I pretty much figured you weren't reading my posts and this proves it. When did I say the stream didn't need work? I said, and this is the last time I will since I've said it 5 times now. *I want to make is perfectly clear. I am in NO WAY saying this stream doesn't need work on it. I am however saying YES trout live in this stream YEAR ROUND. YES they can be caught YEAR ROUND and YES they reproduce to a degree in this stream. * 



> Please stop setting up this straw man. During a warm spell in the *summer*, measure the river temperature *outside* of Galloway and Paint Creeks and their confluences with the main river and let me know what that temperature is.

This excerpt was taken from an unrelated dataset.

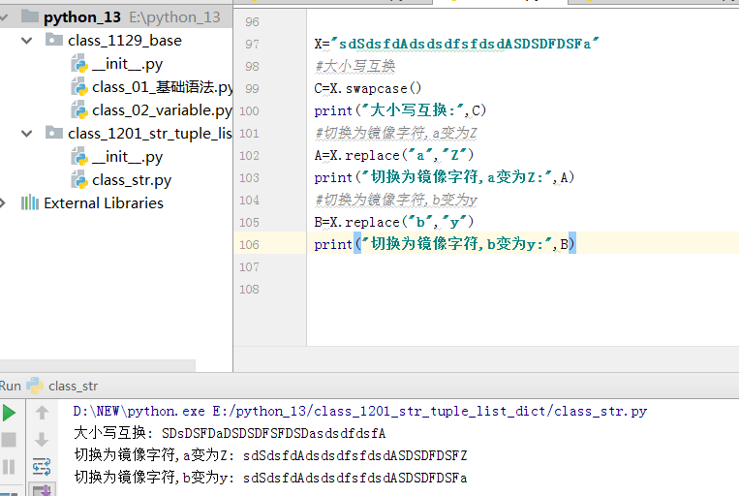The width and height of the screenshot is (739, 496).
Task: Click the External Libraries icon
Action: tap(29, 203)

Stop changing your story, first you tell me to bring a thermometer, I tell you I did and what the temp was and now you're telling me to do it in the summer too. No need, I know people who have and who have caught trout in the river where I'm fishing in July and August too. I don't know how else to put it to you other than YOU ARE WRONG.
You changed your story a post ago when you first told everybody no trout reproduced in the river and then said a small number. Get your facts right before telling people incorrect information. 



> Hey - if you are fishing in the main branch, then you're a peach. But I prefer to leave them alone once they all huddle up in the small areas that will support them during this critical period.
> 
> You seem to be happy with "good enough for now, screw the future" while I am of the opinion "what we have now is going to be gone tomorrow if we don't do something soon". I think that we can agree to disagree here.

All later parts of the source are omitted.